▶ _THE PROBLEM_
Because the lines must stay identical, write out the data without changing anything.
[[ DATA RECORDS, beginning ]]
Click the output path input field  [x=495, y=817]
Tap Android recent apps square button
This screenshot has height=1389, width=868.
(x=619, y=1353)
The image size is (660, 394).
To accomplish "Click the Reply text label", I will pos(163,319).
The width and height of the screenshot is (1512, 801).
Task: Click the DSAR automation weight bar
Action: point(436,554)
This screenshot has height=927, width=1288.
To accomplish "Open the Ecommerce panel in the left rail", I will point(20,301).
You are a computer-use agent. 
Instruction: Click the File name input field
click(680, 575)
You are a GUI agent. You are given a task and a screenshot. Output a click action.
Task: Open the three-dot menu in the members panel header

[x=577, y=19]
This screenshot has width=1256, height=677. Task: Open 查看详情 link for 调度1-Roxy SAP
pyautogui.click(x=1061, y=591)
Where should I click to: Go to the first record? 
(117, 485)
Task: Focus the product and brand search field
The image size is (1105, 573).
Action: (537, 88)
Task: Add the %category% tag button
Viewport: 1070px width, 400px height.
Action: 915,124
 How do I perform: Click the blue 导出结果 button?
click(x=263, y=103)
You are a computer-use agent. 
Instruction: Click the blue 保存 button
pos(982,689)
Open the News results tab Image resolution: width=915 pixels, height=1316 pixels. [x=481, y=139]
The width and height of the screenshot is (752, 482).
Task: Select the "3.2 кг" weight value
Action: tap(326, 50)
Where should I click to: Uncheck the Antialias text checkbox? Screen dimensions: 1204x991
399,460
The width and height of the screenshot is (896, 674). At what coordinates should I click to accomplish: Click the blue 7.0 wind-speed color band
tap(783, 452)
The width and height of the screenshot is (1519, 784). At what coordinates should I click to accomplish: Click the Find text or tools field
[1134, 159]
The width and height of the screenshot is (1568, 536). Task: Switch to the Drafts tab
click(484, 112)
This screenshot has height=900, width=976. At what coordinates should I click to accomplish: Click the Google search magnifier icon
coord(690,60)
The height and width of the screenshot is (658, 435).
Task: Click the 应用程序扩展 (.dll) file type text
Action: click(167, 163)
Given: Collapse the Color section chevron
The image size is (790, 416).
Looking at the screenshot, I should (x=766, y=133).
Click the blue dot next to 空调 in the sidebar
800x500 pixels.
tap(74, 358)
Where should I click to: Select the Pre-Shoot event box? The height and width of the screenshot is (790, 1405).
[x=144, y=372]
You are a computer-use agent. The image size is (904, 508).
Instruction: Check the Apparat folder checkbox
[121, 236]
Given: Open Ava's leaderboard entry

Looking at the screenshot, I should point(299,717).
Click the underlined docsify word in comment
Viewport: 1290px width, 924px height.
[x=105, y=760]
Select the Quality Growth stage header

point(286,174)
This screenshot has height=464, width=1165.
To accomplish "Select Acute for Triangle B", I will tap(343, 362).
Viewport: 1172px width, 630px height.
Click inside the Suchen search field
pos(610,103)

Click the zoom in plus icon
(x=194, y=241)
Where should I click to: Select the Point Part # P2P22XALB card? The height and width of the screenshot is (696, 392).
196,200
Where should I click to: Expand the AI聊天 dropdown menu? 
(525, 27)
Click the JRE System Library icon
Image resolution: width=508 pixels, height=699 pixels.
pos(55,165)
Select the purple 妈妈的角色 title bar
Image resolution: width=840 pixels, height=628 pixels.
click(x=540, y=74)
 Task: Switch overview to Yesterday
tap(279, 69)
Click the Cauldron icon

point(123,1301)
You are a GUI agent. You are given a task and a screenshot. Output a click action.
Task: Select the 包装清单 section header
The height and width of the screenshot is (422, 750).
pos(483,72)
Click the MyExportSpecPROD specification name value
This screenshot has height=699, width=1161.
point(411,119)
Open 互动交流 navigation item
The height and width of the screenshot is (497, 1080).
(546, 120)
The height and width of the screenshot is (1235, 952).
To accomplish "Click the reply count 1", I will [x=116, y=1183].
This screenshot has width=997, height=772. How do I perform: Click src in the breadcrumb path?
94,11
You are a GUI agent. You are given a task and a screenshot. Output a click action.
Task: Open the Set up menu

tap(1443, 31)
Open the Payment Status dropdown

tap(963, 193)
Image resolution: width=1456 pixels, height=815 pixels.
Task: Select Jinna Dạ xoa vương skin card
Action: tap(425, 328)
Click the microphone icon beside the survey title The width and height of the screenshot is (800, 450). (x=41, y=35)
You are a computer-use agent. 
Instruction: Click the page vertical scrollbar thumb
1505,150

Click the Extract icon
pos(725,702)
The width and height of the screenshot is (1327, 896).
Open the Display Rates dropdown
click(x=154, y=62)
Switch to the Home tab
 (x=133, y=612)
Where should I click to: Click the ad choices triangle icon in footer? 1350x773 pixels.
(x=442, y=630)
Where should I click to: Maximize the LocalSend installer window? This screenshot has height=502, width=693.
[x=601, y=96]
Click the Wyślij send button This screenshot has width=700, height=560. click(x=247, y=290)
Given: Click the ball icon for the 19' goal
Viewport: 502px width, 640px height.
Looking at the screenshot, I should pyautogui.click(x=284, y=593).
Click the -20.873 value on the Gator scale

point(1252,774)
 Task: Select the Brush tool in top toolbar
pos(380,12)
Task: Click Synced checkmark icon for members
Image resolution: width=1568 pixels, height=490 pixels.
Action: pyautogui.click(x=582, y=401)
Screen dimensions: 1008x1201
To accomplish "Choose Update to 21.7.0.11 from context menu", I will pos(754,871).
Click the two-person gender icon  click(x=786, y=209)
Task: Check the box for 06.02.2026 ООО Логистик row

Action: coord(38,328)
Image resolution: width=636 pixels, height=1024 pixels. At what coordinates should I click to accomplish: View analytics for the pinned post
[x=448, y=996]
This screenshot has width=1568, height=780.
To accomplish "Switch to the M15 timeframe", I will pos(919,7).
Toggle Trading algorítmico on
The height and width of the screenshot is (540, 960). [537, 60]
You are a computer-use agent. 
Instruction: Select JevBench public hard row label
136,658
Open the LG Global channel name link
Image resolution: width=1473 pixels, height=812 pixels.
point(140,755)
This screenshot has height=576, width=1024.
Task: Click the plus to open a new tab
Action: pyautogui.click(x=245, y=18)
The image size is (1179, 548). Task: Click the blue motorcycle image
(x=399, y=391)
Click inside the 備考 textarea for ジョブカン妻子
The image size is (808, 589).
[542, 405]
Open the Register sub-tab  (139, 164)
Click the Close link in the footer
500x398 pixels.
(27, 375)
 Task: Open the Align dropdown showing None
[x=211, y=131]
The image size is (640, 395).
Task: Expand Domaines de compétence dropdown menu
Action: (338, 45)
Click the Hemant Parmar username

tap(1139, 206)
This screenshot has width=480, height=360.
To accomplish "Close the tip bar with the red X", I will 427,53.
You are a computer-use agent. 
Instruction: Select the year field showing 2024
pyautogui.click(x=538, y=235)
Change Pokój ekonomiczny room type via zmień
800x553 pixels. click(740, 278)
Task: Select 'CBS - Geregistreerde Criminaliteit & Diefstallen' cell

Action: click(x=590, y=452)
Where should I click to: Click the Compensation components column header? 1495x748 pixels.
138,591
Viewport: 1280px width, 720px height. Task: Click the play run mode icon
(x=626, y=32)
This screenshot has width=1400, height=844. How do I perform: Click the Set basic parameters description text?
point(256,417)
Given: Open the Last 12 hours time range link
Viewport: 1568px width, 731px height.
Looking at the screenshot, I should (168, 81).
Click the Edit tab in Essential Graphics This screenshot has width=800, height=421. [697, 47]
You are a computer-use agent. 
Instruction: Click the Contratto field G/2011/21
[[ DATA RECORDS, end ]]
▶ _PROBLEM SOLUTION_
Click the output path input field  [x=495, y=817]
Tap Android recent apps square button
This screenshot has height=1389, width=868.
(x=619, y=1353)
The image size is (660, 394).
To accomplish "Click the Reply text label", I will pos(163,319).
The width and height of the screenshot is (1512, 801).
Task: Click the DSAR automation weight bar
Action: point(436,554)
This screenshot has height=927, width=1288.
To accomplish "Open the Ecommerce panel in the left rail", I will point(20,301).
You are a computer-use agent. 
Instruction: Click the File name input field
click(680, 575)
You are a GUI agent. You are given a task and a screenshot. Output a click action.
Task: Open the three-dot menu in the members panel header

[x=577, y=19]
This screenshot has width=1256, height=677. Task: Open 查看详情 link for 调度1-Roxy SAP
pyautogui.click(x=1061, y=591)
Where should I click to: Go to the first record? 
(117, 485)
Task: Focus the product and brand search field
The image size is (1105, 573).
Action: (537, 88)
Task: Add the %category% tag button
Viewport: 1070px width, 400px height.
Action: 915,124
 How do I perform: Click the blue 导出结果 button?
click(x=263, y=103)
You are a computer-use agent. 
Instruction: Click the blue 保存 button
pos(982,689)
Open the News results tab Image resolution: width=915 pixels, height=1316 pixels. [x=481, y=139]
The width and height of the screenshot is (752, 482).
Task: Select the "3.2 кг" weight value
Action: tap(326, 50)
Where should I click to: Uncheck the Antialias text checkbox? Screen dimensions: 1204x991
399,460
The width and height of the screenshot is (896, 674). At what coordinates should I click to accomplish: Click the blue 7.0 wind-speed color band
tap(783, 452)
The width and height of the screenshot is (1519, 784). At what coordinates should I click to accomplish: Click the Find text or tools field
[1134, 159]
The width and height of the screenshot is (1568, 536). Task: Switch to the Drafts tab
click(484, 112)
This screenshot has height=900, width=976. At what coordinates should I click to accomplish: Click the Google search magnifier icon
coord(690,60)
The height and width of the screenshot is (658, 435).
Task: Click the 应用程序扩展 (.dll) file type text
Action: click(167, 163)
Given: Collapse the Color section chevron
The image size is (790, 416).
Looking at the screenshot, I should (x=766, y=133).
Click the blue dot next to 空调 in the sidebar
800x500 pixels.
tap(74, 358)
Where should I click to: Select the Pre-Shoot event box? The height and width of the screenshot is (790, 1405).
[x=144, y=372]
You are a computer-use agent. The image size is (904, 508).
Instruction: Check the Apparat folder checkbox
[121, 236]
Given: Open Ava's leaderboard entry

Looking at the screenshot, I should point(299,717).
Click the underlined docsify word in comment
Viewport: 1290px width, 924px height.
[x=105, y=760]
Select the Quality Growth stage header

point(286,174)
This screenshot has height=464, width=1165.
To accomplish "Select Acute for Triangle B", I will tap(343, 362).
Viewport: 1172px width, 630px height.
Click inside the Suchen search field
pos(610,103)

Click the zoom in plus icon
(x=194, y=241)
Where should I click to: Select the Point Part # P2P22XALB card? The height and width of the screenshot is (696, 392).
196,200
Where should I click to: Expand the AI聊天 dropdown menu? 
(525, 27)
Click the JRE System Library icon
Image resolution: width=508 pixels, height=699 pixels.
pos(55,165)
Select the purple 妈妈的角色 title bar
Image resolution: width=840 pixels, height=628 pixels.
click(x=540, y=74)
 Task: Switch overview to Yesterday
tap(279, 69)
Click the Cauldron icon

point(123,1301)
You are a GUI agent. You are given a task and a screenshot. Output a click action.
Task: Select the 包装清单 section header
The height and width of the screenshot is (422, 750).
pos(483,72)
Click the MyExportSpecPROD specification name value
This screenshot has height=699, width=1161.
point(411,119)
Open 互动交流 navigation item
The height and width of the screenshot is (497, 1080).
(546, 120)
The height and width of the screenshot is (1235, 952).
To accomplish "Click the reply count 1", I will [x=116, y=1183].
This screenshot has width=997, height=772. How do I perform: Click src in the breadcrumb path?
94,11
You are a GUI agent. You are given a task and a screenshot. Output a click action.
Task: Open the Set up menu

tap(1443, 31)
Open the Payment Status dropdown

tap(963, 193)
Image resolution: width=1456 pixels, height=815 pixels.
Task: Select Jinna Dạ xoa vương skin card
Action: tap(425, 328)
Click the microphone icon beside the survey title The width and height of the screenshot is (800, 450). (x=41, y=35)
You are a computer-use agent. 
Instruction: Click the page vertical scrollbar thumb
1505,150

Click the Extract icon
pos(725,702)
The width and height of the screenshot is (1327, 896).
Open the Display Rates dropdown
click(x=154, y=62)
Switch to the Home tab
 (x=133, y=612)
Where should I click to: Click the ad choices triangle icon in footer? 1350x773 pixels.
(x=442, y=630)
Where should I click to: Maximize the LocalSend installer window? This screenshot has height=502, width=693.
[x=601, y=96]
Click the Wyślij send button This screenshot has width=700, height=560. click(x=247, y=290)
Given: Click the ball icon for the 19' goal
Viewport: 502px width, 640px height.
Looking at the screenshot, I should pyautogui.click(x=284, y=593).
Click the -20.873 value on the Gator scale

point(1252,774)
 Task: Select the Brush tool in top toolbar
pos(380,12)
Task: Click Synced checkmark icon for members
Image resolution: width=1568 pixels, height=490 pixels.
Action: pyautogui.click(x=582, y=401)
Screen dimensions: 1008x1201
To accomplish "Choose Update to 21.7.0.11 from context menu", I will pos(754,871).
Click the two-person gender icon  click(x=786, y=209)
Task: Check the box for 06.02.2026 ООО Логистик row

Action: coord(38,328)
Image resolution: width=636 pixels, height=1024 pixels. At what coordinates should I click to accomplish: View analytics for the pinned post
[x=448, y=996]
This screenshot has width=1568, height=780.
To accomplish "Switch to the M15 timeframe", I will pos(919,7).
Toggle Trading algorítmico on
The height and width of the screenshot is (540, 960). [537, 60]
You are a computer-use agent. 
Instruction: Select JevBench public hard row label
136,658
Open the LG Global channel name link
Image resolution: width=1473 pixels, height=812 pixels.
point(140,755)
This screenshot has height=576, width=1024.
Task: Click the plus to open a new tab
Action: pyautogui.click(x=245, y=18)
The image size is (1179, 548). Task: Click the blue motorcycle image
(x=399, y=391)
Click inside the 備考 textarea for ジョブカン妻子
The image size is (808, 589).
[542, 405]
Open the Register sub-tab  (139, 164)
Click the Close link in the footer
500x398 pixels.
(27, 375)
 Task: Open the Align dropdown showing None
[x=211, y=131]
The image size is (640, 395).
Task: Expand Domaines de compétence dropdown menu
Action: (338, 45)
Click the Hemant Parmar username

tap(1139, 206)
This screenshot has width=480, height=360.
To accomplish "Close the tip bar with the red X", I will 427,53.
You are a computer-use agent. 
Instruction: Select the year field showing 2024
pyautogui.click(x=538, y=235)
Change Pokój ekonomiczny room type via zmień
800x553 pixels. click(740, 278)
Task: Select 'CBS - Geregistreerde Criminaliteit & Diefstallen' cell

Action: click(x=590, y=452)
Where should I click to: Click the Compensation components column header? 1495x748 pixels.
138,591
Viewport: 1280px width, 720px height. Task: Click the play run mode icon
(x=626, y=32)
This screenshot has width=1400, height=844. How do I perform: Click the Set basic parameters description text?
point(256,417)
Given: Open the Last 12 hours time range link
Viewport: 1568px width, 731px height.
Looking at the screenshot, I should (168, 81).
Click the Edit tab in Essential Graphics This screenshot has width=800, height=421. [697, 47]
You are a computer-use agent. 
Instruction: Click the Contratto field G/2011/21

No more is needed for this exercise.